▶ [AIM OF THE TASK]: Please repeat, exactly as written, the line containing "Image resolution: width=980" and every line after it through the end of the records below, leaving out any pictures.

▶ [ENTRIES SUPPLIED]:
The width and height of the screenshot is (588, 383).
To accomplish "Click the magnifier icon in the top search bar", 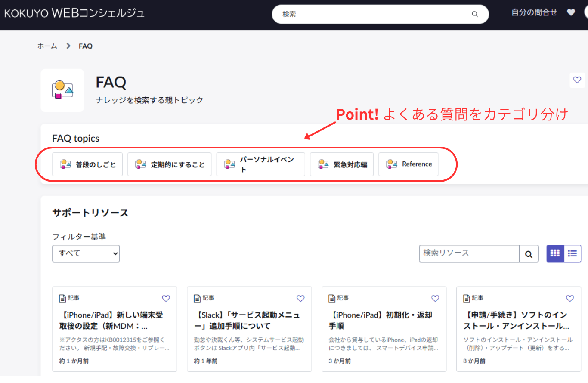I will point(475,14).
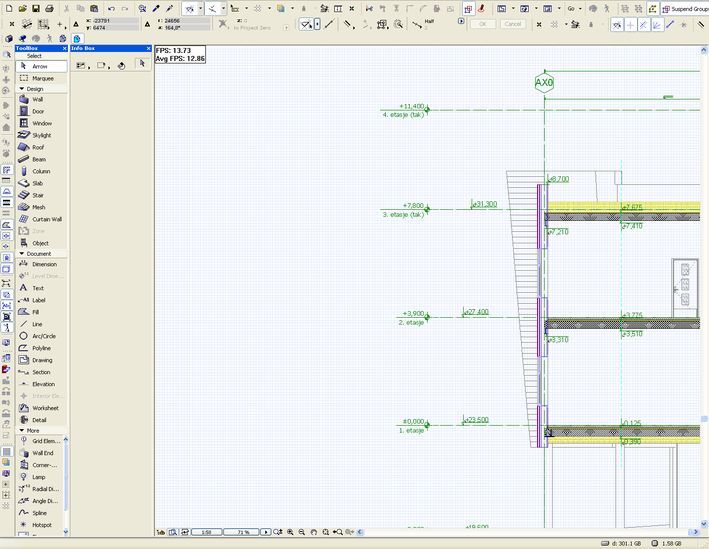Screen dimensions: 709x549
Task: Toggle the Arrow select tool
Action: 40,66
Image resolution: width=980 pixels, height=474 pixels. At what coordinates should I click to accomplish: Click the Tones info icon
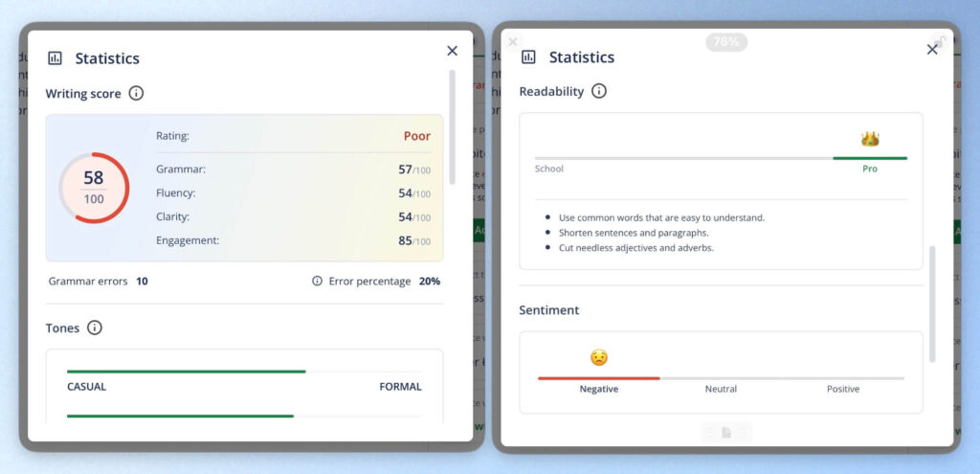[95, 327]
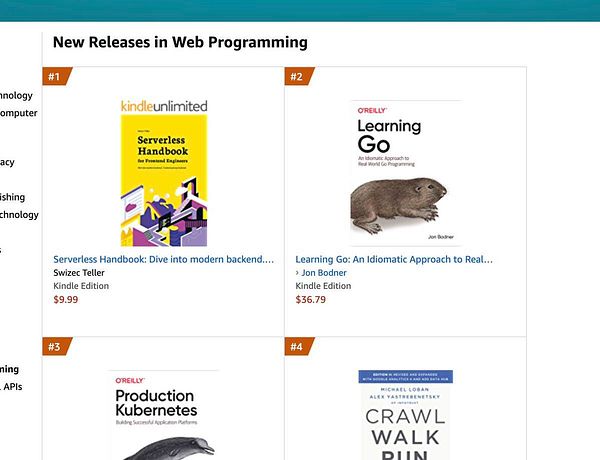This screenshot has height=460, width=600.
Task: Click the #1 rank badge
Action: click(55, 77)
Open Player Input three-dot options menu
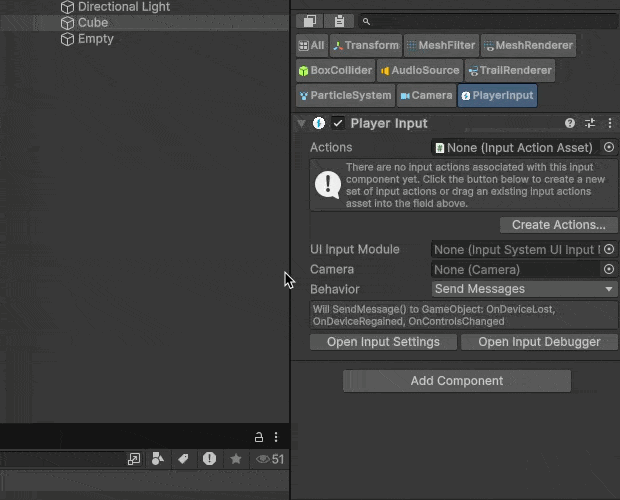The width and height of the screenshot is (620, 500). tap(608, 123)
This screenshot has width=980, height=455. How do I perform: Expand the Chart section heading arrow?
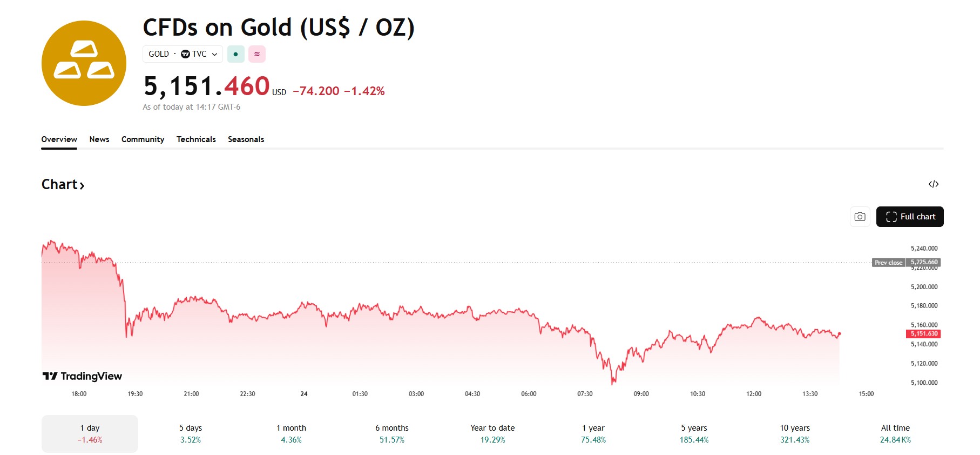click(x=82, y=185)
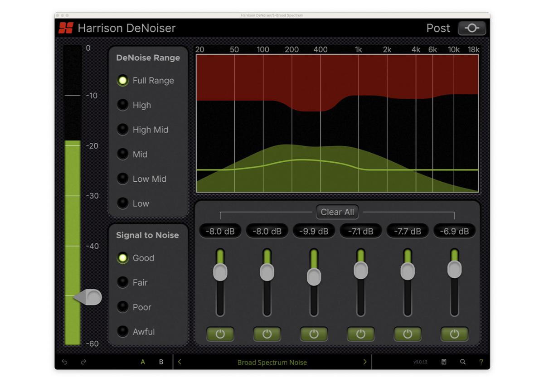
Task: Open the Broad Spectrum Noise preset list
Action: pyautogui.click(x=272, y=363)
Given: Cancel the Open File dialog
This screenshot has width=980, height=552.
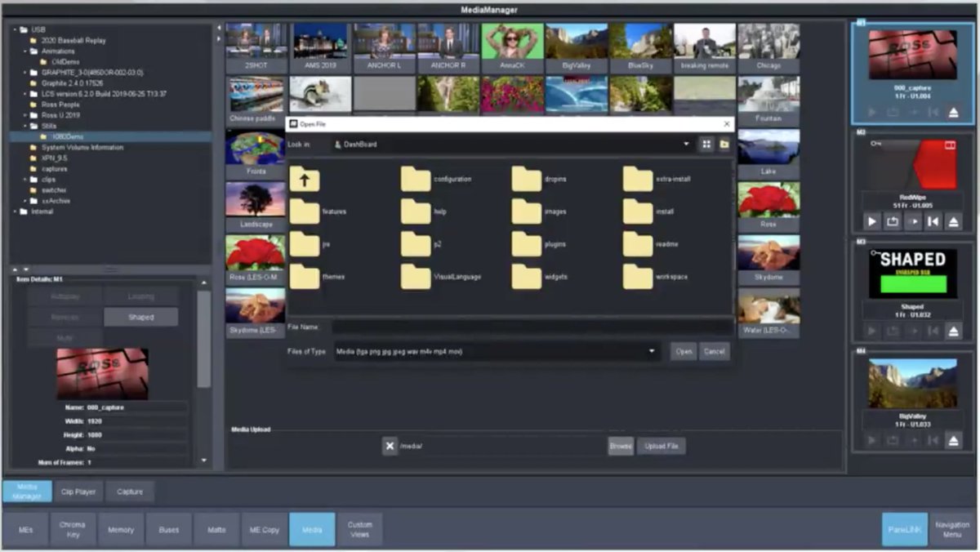Looking at the screenshot, I should point(714,351).
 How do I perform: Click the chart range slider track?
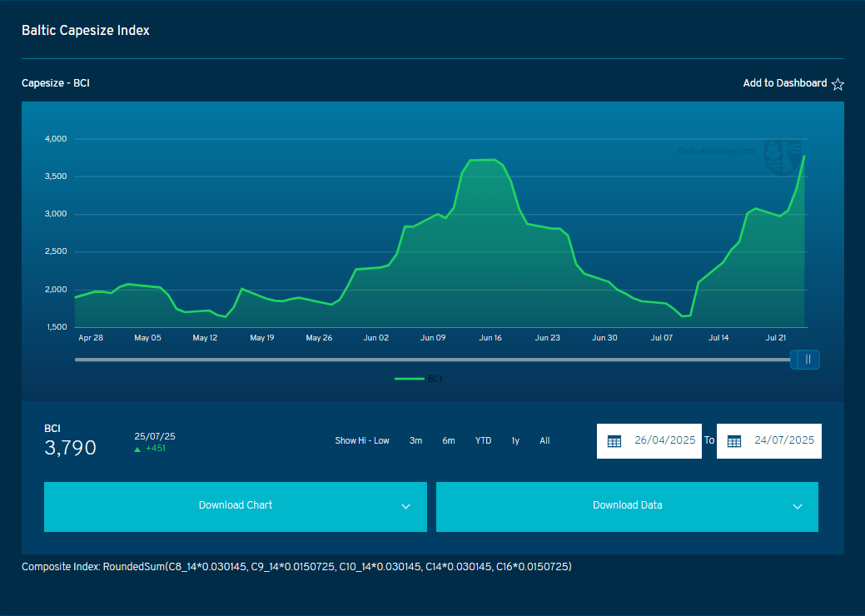click(433, 360)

▶ [PROBLEM SOLUTION]:
Image resolution: width=980 pixels, height=474 pixels. At what coordinates should I click to accomplish: Click the Tones info icon
[95, 327]
This screenshot has height=460, width=600.
Task: Click the #1 rank badge
Action: click(55, 77)
Open Player Input three-dot options menu
The width and height of the screenshot is (620, 500). tap(608, 123)
This screenshot has width=980, height=455. How do I perform: Expand the Chart section heading arrow?
click(x=82, y=185)
Task: Open the Broad Spectrum Noise preset list
Action: pyautogui.click(x=272, y=363)
Given: Cancel the Open File dialog
This screenshot has width=980, height=552.
Looking at the screenshot, I should point(714,351).
 How do I perform: Click the chart range slider track?
click(433, 360)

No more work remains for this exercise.